Of course, it’s certainly possible that many viewers tuned in to last week’s Ravens-Cardinals exercise in order to start getting their wagering mallards in a row before the season kicks off in earnest. Baltimore has been the focus of a frenzy of preseason betting activity, as Caesars Sportsbook reports that the Ravens are the most heavily bet “over” pick on the win-total market, with a whopping 98% of the handle having decided that Jackson will guide his team to more than 9.5 wins in 2022. It’s also possible that a decent chunk of Fox viewers bet on the scrimmage itself, although risking your hard-earned cash on such a thing may be charitably interpreted as a cry for help rather than a sporting wager, even if Baltimore is now 19-2-1 against the spread over its last 22 preseason games.

While neither Jackson nor Murray suited up for the outing, both QBs were the object of a good deal of in-game chatter on Sunday night. Early in the first quarter, Fox reported that the Ravens’ front office had offered its field marshal an offer that was said to be more generous than Murray’s own five-year, $230.5 million extension.
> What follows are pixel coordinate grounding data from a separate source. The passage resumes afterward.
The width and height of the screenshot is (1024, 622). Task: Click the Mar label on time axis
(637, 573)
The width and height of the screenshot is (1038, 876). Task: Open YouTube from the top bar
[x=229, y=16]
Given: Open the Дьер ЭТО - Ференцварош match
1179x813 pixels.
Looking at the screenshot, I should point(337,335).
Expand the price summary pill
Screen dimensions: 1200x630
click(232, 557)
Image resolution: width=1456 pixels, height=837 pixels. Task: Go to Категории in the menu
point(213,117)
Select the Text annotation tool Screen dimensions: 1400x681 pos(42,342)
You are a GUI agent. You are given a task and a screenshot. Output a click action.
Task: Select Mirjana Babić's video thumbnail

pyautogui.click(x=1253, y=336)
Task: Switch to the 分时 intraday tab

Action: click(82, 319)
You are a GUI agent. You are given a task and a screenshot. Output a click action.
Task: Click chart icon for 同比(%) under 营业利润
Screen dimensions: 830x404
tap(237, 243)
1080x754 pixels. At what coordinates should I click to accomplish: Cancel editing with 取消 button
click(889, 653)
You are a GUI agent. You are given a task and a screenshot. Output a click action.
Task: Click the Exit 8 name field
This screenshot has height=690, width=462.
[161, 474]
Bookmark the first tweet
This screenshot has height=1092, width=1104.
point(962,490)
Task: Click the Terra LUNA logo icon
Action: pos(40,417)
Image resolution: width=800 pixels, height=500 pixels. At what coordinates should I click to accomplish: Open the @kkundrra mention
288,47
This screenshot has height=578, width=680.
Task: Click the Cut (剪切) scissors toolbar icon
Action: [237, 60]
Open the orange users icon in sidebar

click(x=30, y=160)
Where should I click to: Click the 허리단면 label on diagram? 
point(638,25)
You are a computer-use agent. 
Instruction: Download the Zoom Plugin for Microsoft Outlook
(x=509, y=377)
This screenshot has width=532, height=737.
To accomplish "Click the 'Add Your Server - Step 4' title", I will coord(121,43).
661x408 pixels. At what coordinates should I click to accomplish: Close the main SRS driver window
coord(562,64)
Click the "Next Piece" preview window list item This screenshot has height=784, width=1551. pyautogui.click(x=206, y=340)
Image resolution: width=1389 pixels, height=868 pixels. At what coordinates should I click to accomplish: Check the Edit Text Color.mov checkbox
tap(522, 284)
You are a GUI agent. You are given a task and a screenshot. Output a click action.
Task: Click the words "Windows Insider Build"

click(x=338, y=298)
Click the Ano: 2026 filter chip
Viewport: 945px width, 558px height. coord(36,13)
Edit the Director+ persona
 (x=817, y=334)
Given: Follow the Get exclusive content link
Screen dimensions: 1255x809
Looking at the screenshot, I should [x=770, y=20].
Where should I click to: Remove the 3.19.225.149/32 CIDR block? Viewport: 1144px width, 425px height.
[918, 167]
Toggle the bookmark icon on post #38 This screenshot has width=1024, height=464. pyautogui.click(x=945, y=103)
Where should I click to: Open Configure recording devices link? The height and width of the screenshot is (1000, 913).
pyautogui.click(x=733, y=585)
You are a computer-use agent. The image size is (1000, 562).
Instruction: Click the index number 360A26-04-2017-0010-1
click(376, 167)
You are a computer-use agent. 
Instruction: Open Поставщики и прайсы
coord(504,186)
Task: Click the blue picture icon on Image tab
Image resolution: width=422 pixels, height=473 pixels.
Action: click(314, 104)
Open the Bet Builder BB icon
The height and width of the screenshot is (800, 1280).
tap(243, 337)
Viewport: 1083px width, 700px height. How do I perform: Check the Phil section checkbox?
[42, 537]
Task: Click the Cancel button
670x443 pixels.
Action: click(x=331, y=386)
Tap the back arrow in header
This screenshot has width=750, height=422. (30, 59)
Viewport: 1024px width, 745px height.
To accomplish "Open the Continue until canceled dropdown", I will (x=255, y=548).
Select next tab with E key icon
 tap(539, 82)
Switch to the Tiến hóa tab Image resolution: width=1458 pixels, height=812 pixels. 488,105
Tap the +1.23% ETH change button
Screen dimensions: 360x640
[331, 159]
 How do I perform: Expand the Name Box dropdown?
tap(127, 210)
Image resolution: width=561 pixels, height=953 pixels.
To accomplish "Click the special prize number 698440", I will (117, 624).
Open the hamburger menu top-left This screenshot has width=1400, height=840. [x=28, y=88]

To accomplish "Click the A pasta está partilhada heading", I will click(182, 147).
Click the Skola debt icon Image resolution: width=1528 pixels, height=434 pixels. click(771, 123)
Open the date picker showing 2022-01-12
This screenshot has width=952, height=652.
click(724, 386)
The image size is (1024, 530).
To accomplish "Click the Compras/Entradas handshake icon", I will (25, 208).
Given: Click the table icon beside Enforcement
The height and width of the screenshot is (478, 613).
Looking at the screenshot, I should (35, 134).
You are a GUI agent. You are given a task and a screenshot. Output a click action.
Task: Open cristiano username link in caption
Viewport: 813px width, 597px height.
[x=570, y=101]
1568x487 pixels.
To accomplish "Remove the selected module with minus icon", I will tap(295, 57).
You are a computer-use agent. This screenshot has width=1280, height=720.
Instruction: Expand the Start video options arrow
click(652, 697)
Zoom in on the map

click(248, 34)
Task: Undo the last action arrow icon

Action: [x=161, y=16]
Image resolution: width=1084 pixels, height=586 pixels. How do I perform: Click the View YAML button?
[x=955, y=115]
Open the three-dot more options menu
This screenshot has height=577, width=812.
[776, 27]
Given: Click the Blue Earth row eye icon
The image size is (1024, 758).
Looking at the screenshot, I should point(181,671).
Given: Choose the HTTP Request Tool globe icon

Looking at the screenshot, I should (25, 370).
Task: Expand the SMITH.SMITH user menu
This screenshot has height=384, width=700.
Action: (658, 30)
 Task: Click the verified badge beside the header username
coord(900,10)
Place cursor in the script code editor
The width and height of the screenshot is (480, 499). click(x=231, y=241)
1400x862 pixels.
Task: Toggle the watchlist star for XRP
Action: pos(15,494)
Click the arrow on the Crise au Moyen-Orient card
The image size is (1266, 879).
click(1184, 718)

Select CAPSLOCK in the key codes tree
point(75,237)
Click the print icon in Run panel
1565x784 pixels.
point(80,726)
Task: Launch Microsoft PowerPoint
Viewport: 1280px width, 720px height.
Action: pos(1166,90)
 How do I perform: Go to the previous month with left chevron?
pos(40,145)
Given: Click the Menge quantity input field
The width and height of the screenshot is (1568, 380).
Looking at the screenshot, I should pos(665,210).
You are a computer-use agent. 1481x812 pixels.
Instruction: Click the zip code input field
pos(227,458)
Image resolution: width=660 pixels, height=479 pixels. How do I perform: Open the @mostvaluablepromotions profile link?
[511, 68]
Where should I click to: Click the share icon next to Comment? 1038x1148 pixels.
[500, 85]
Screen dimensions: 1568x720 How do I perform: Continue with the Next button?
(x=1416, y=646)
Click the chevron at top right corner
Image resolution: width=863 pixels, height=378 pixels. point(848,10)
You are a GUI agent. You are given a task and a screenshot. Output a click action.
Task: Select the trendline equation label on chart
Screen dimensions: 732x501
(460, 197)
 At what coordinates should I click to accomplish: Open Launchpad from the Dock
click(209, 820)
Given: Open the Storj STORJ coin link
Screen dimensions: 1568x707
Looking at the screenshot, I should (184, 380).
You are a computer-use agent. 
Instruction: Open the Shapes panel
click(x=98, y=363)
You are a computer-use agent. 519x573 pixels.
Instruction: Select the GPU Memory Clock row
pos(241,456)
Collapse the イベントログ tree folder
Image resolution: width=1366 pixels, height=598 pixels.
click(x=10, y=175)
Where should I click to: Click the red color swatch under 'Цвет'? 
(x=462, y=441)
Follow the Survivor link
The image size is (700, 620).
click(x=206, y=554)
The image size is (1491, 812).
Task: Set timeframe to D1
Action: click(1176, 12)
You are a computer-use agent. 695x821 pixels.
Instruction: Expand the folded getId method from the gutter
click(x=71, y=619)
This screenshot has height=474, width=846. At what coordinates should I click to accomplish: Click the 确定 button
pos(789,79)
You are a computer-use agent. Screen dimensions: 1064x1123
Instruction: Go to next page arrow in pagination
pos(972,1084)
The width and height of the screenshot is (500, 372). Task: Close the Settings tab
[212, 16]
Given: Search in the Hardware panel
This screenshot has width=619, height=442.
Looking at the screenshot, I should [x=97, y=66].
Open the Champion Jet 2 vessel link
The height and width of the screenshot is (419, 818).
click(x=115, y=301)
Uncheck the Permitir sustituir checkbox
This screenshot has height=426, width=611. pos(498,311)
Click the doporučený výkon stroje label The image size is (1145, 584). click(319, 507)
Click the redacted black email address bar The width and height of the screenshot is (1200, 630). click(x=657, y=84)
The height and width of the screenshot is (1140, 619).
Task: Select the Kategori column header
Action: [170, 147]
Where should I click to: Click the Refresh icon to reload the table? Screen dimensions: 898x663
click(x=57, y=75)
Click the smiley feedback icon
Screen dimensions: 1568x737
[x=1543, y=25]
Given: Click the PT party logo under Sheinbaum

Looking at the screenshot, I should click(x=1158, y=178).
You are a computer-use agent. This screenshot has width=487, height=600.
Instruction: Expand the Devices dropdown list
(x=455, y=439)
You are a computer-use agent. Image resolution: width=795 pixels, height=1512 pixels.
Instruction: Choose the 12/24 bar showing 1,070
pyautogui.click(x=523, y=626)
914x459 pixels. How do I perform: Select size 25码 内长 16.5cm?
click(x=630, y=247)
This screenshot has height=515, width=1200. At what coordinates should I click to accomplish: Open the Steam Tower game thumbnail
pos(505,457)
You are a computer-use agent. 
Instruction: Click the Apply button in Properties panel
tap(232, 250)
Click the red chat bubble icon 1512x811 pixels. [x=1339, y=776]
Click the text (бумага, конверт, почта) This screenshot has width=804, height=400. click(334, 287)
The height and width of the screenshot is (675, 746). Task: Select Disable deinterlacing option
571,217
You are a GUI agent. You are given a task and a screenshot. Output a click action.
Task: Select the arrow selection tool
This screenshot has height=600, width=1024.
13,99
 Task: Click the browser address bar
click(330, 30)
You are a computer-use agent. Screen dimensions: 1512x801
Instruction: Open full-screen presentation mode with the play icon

Jackson, who is representing himself, is in the final year of a rookie contract that will see him earn $23 million this season, and he is said to be after a fully guaranteed deal similar to the one Deshaun Watson landed in Cleveland.

A two-time Pro Bowler and the league’s 2019 MVP, Jackson aims to have his extension ironed out before the Ravens head up to New York to face the Jets in their Sept. 11 openers. Later that afternoon, the Cardinals will make their first national appearance of the season, as they host the Chiefs in CBS’ national broadcast window, while Fox will counter with the 122nd installment of the Packers-Vikings rivalry. Baltimore will have to wait a month before taking the national stage on Oct. 9, when it takes on AFC champs Cincinnati on NBC’s Sunday Night Football.